Наконец Булганин официально объявил заседание Президиума ЦК открытым. Аристов тут же выбросил вверх руку и почти крикнул: «Прошу слова». Вслед за ним подняли руки и другие сторонники отца, так они рассчитывали перехватить инициативу. Рассчитывали напрасно, Булганин в их сторону даже не глянул и, как еще до заседания договорились в «ореховой комнате», глухо произнес: «Слово предоставляется товарищу Маленкову, — чуть помедлил и зачем-то добавил: Прошу». Чувствуя за своей спиной большинство, Маленков, как это присуще слабохарактерным людям, повел себя более чем агрессивно, обвинил отца во всех смертных грехах, сопровождал слова энергичными жестами и даже несколько раз стукнул кулаком по столу. Одним из «грехов» Хрущева Маленков считал то, что тот не согласовал заранее с Президиумом ЦК свои ответы Даниэлю Шорру в телевизионном интервью 28 мая. (Но как можно согласовать ответы на не согласованные заранее вопросы?) Обвинения строились по принципу: чем больше, тем лучше. Разбираться будем после. Более всего Маленкову не понравилось, что отец позволил себе заявить, что мир на планете зависит от договоренности между СССР и США. Это, по мнению Маленкова, противоречило марксистской установке о росте противоречий между капиталистическими странами в эпоху империализма. В полемическом задоре Маленков немного ошибся, отец действительно так считал и сказал нечто подобное, но не 28 мая Шорру, а 10 мая главному редактору «Нью-Йорк Таймс» Тернеру Кэтлиджу. В мае же они успели поцапаться по этому вопросу с Молотовым. Маленков тогда промолчал, но суть разговора сохранилась у него в памяти. А вот когда, кому и какие отец давал интервью, он подзабыл. Отец тогда давал по два-три интервью в месяц. Не мудрено и запутаться.
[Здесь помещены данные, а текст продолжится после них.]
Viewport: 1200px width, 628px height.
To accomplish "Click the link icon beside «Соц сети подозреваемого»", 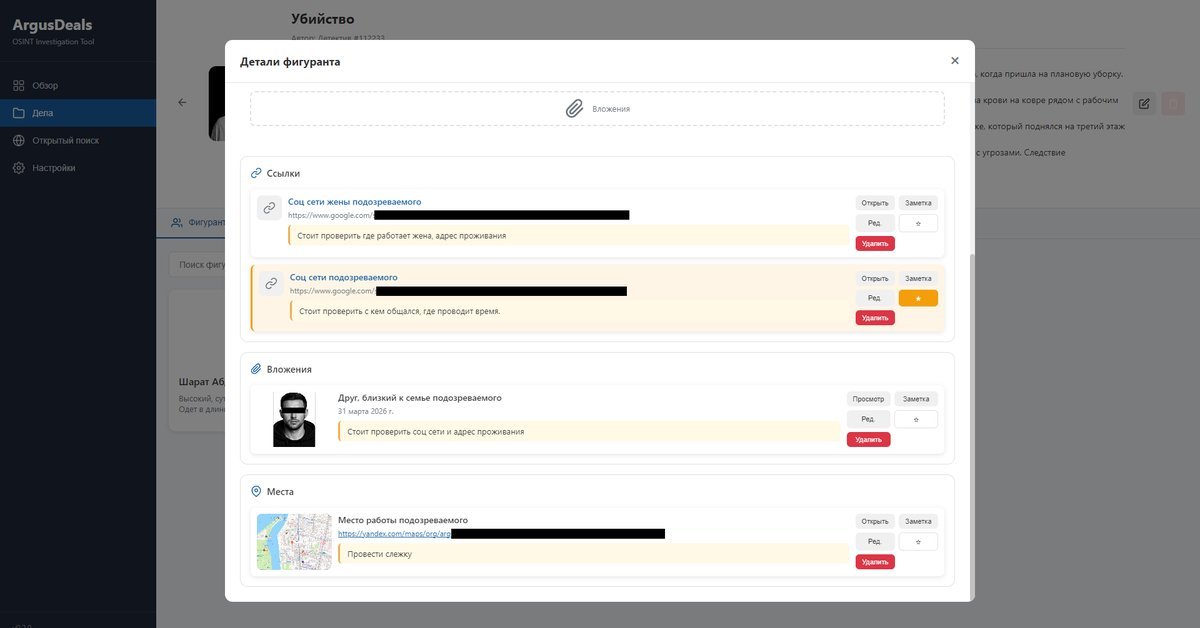I will tap(271, 284).
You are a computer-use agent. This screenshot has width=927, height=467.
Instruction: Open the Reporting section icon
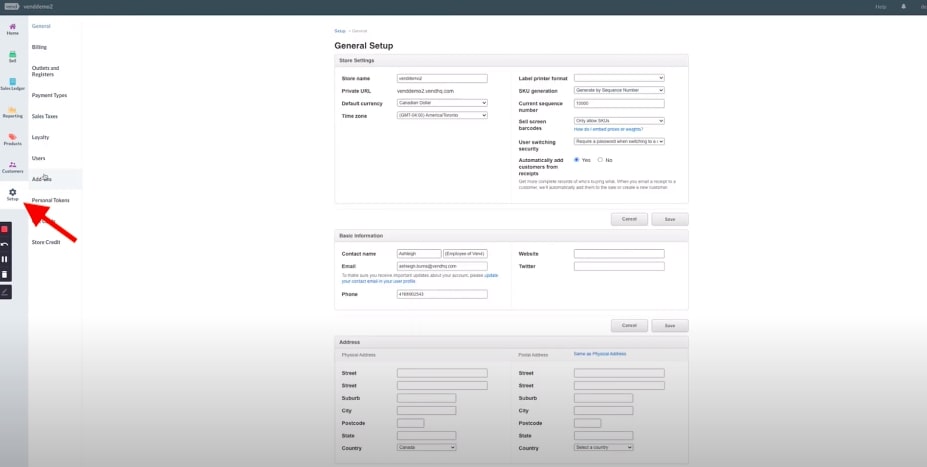pyautogui.click(x=12, y=111)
Где-то в это время, около полудня, в Москву прилетел Мухитдинов. Напомню, Мухитдинов считал, что летит на празднование 250-летия Ленинграда. Приземлился самолет на Центральном аэродроме, расположенном напротив Путевого Петровского дворца на Ленинградском шоссе. Там тогда базировался правительственный авиаотряд. У трапа самолета Мухитдинову передали, что его ждут в Кремле, ехать надо незамедлительно.

«Это было не совсем понятно, — с восточной вежливостью отмечает Мухитдинов, — но я решил не уточнять, только попросил подарки для Ленинграда отвезти в Управление делами ЦК. В Кремле захожу в зал заседаний Президиума. За столом председательствующего — не Хрущев, а Булганин. Никита Сергеевич сидит в общем ряду, справа. На мое приветствие не ответили, сел на свободное место за длинным столом. Огляделся вокруг: кроме членов Президиума, кандидатов в члены Президиума и секретарей ЦК в комнате никого нет.
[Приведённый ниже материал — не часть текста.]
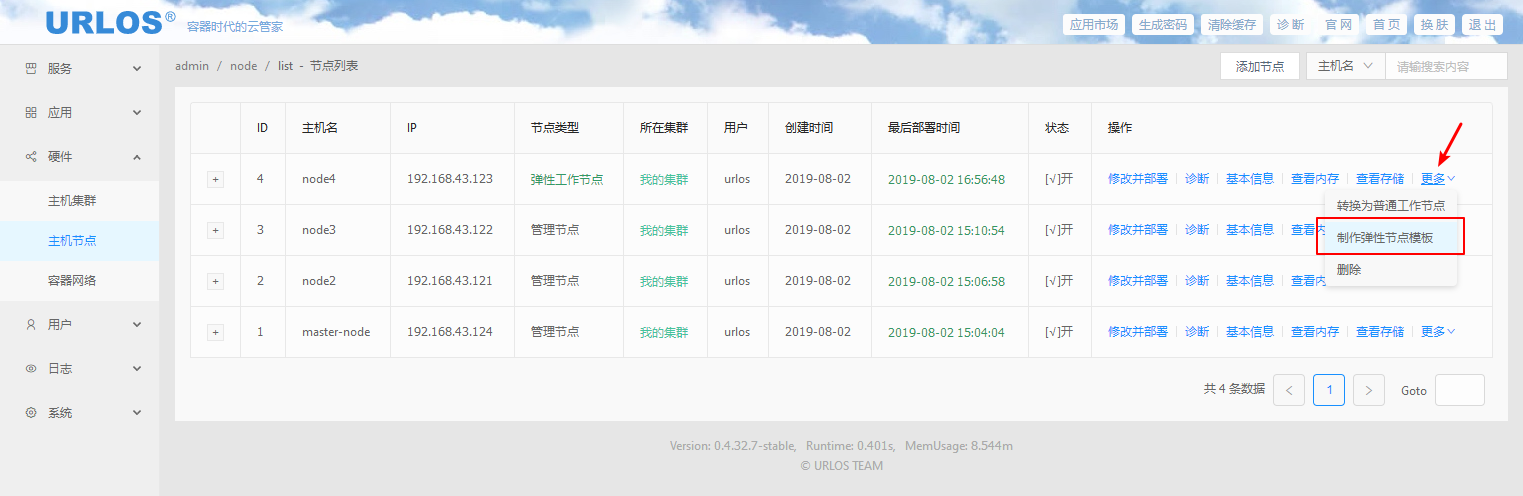Click 修改并部署 link for node2
This screenshot has width=1523, height=496.
click(x=1137, y=281)
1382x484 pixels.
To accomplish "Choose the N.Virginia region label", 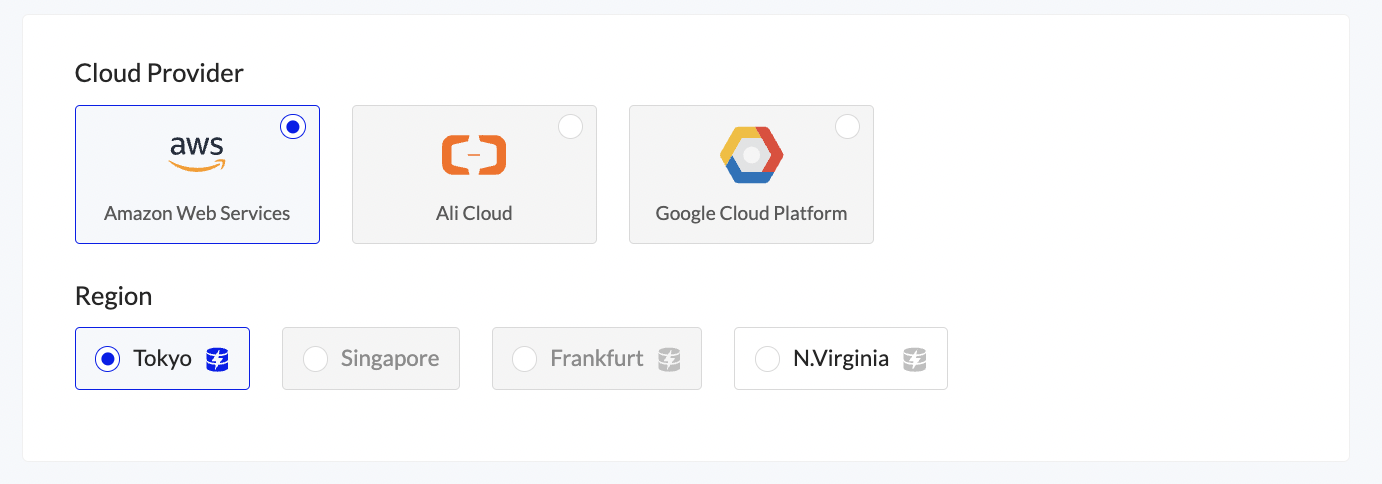I will point(841,358).
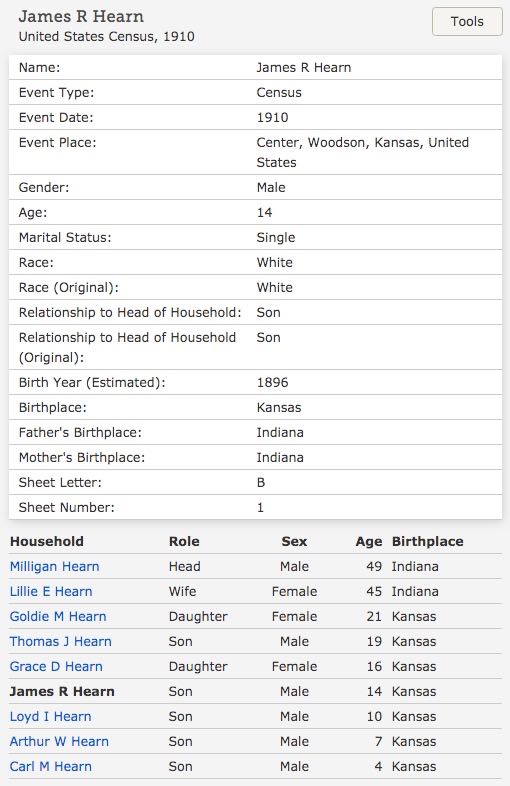Open the Tools button

pos(467,22)
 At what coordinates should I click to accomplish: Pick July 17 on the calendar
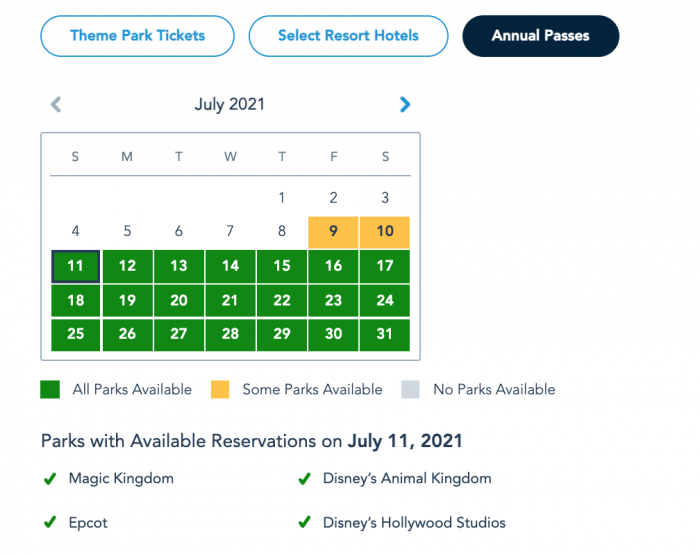[x=385, y=266]
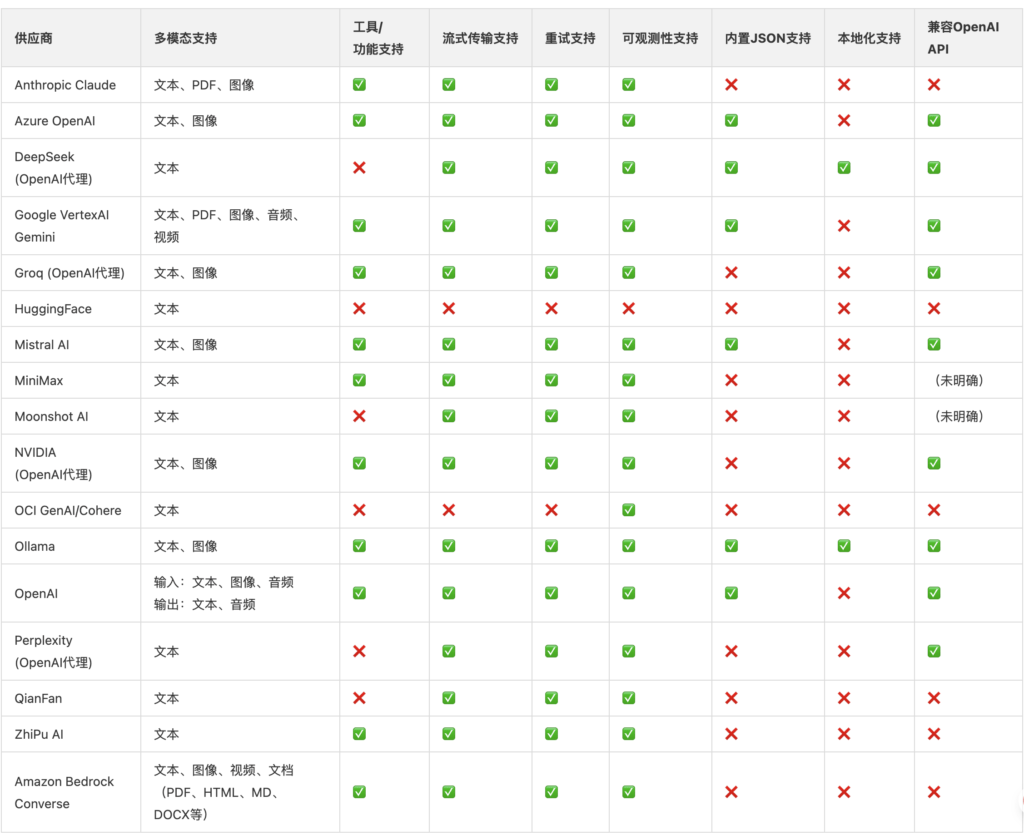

Когда я вошел, говорил Маленков, он обвинял в разных грехах персонально Хрущева: он-де извращает и дискредитирует политику партии, игнорирует правительство».

Затем Маленков обвинил Хрущева в том, что он разгласил перед беспартийными писателями «секрет» о своих разногласиях с Молотовым, что призвав «догнать и перегнать США по производству молока и мяса на душу населения… Он вступил в противоречие с линией партии на преимущественное развитие тяжелой промышленности». Последнее из уст Маленкова прозвучало пикантно, всего года тому назад, в январе 1955 года, освобождая Георгия Максимилиановича от поста Председателя Совета Министров СССР, ему предъявляли эти же претензии. Дальше Маленков обвинил отца, что он-де «подавляет своей энергией других членов Президиума ЦК и у нас уже нет коллективного руководства.